START Exercise input

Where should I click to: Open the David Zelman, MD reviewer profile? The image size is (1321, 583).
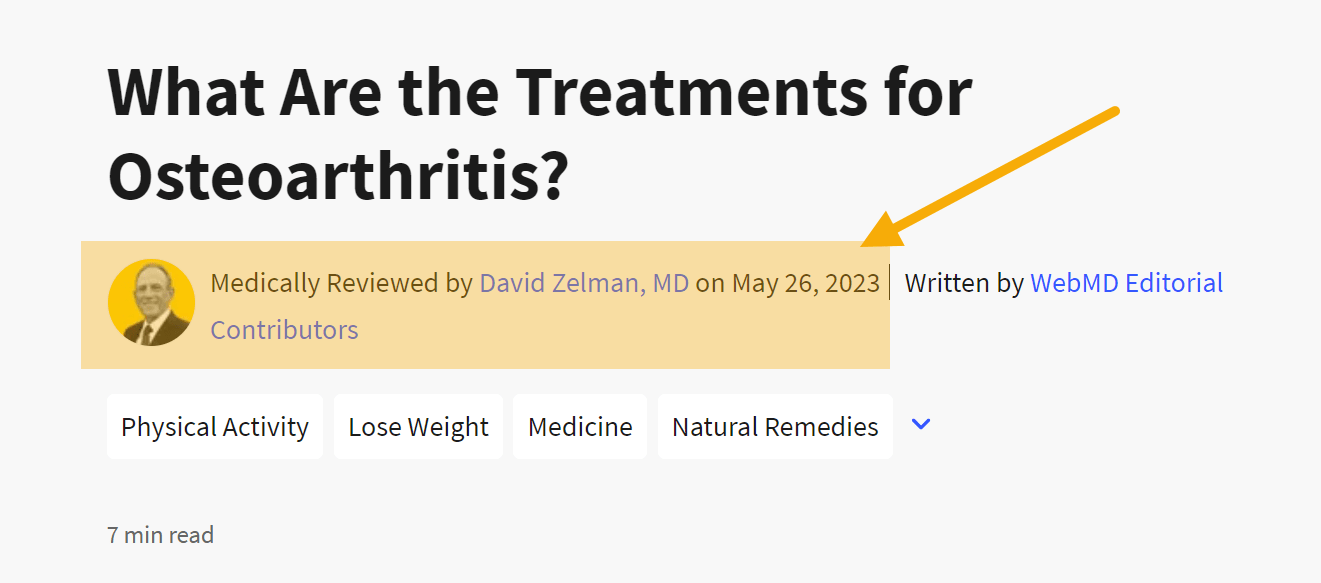pos(584,283)
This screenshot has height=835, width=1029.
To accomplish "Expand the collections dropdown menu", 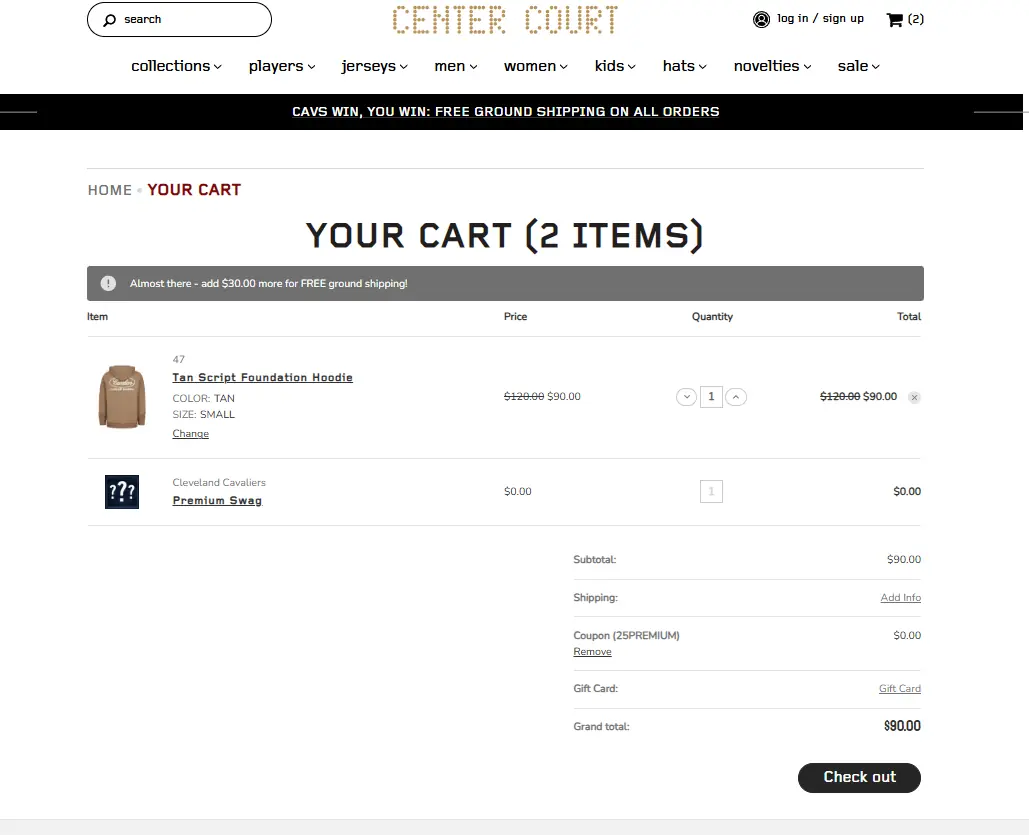I will (x=176, y=66).
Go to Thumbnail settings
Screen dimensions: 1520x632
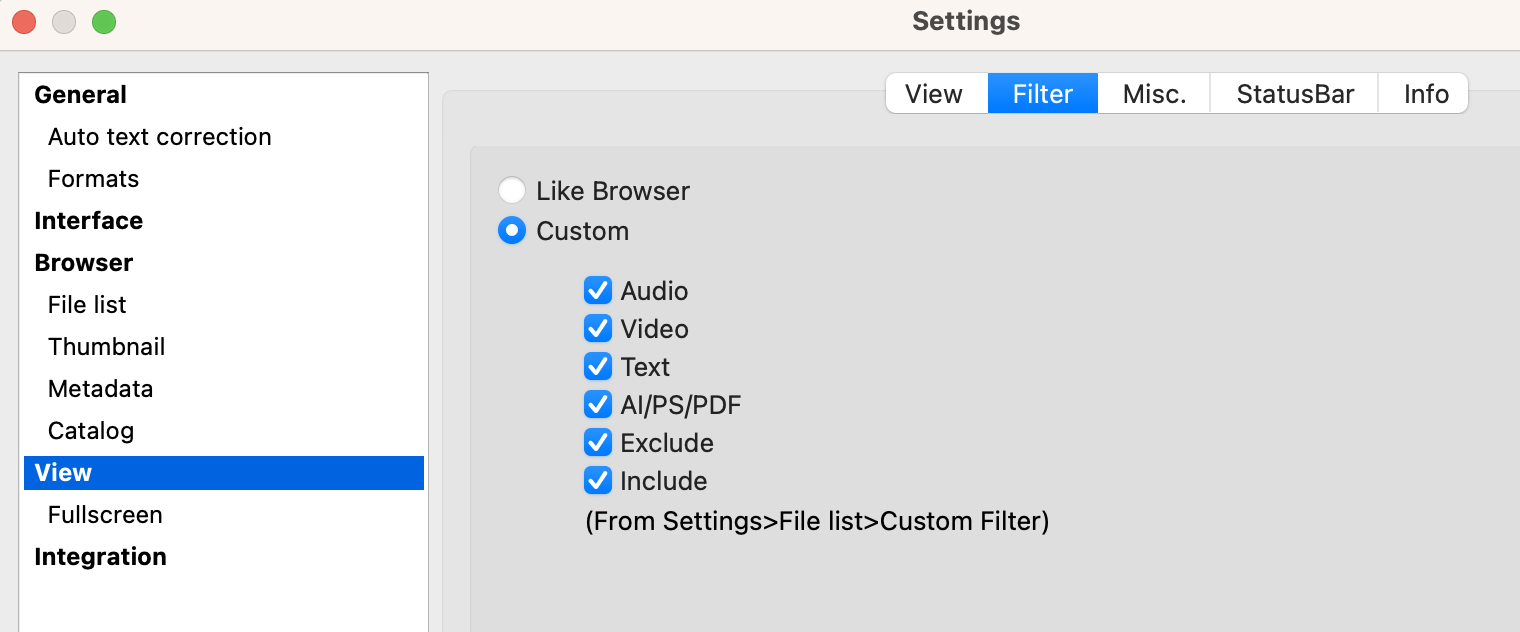pos(107,347)
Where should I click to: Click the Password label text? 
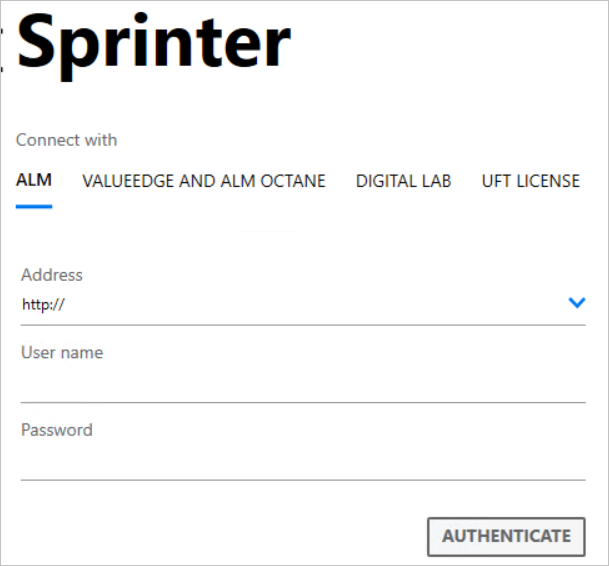pyautogui.click(x=56, y=430)
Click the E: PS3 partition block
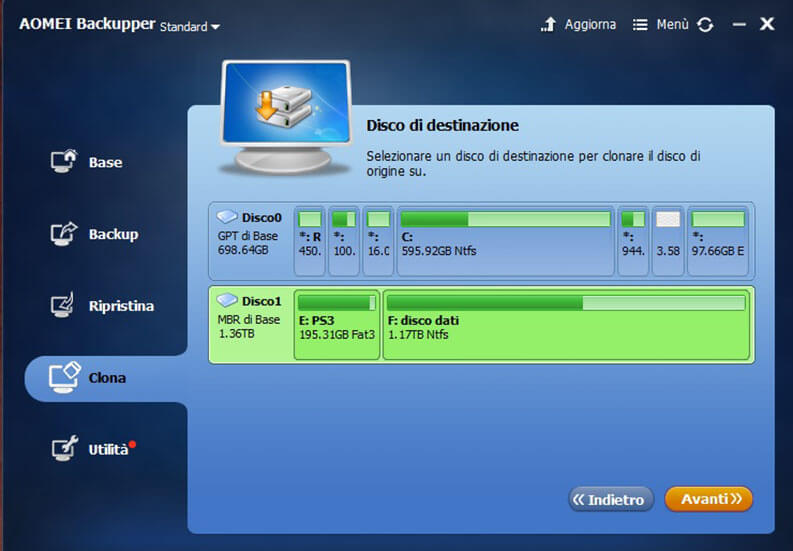This screenshot has width=793, height=551. point(337,325)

END Exercise input

• **Task to complete**: Pictures do not go in the copy. Write out exactly the lines from the line containing "Screen dimensions: 1520x632" through the last line of the listing.

• **Solution for this problem**:
Screen dimensions: 1520x632
pos(107,347)
Where should I click to: Click the Password label text? 
pyautogui.click(x=56, y=430)
Click the E: PS3 partition block
This screenshot has width=793, height=551. point(337,325)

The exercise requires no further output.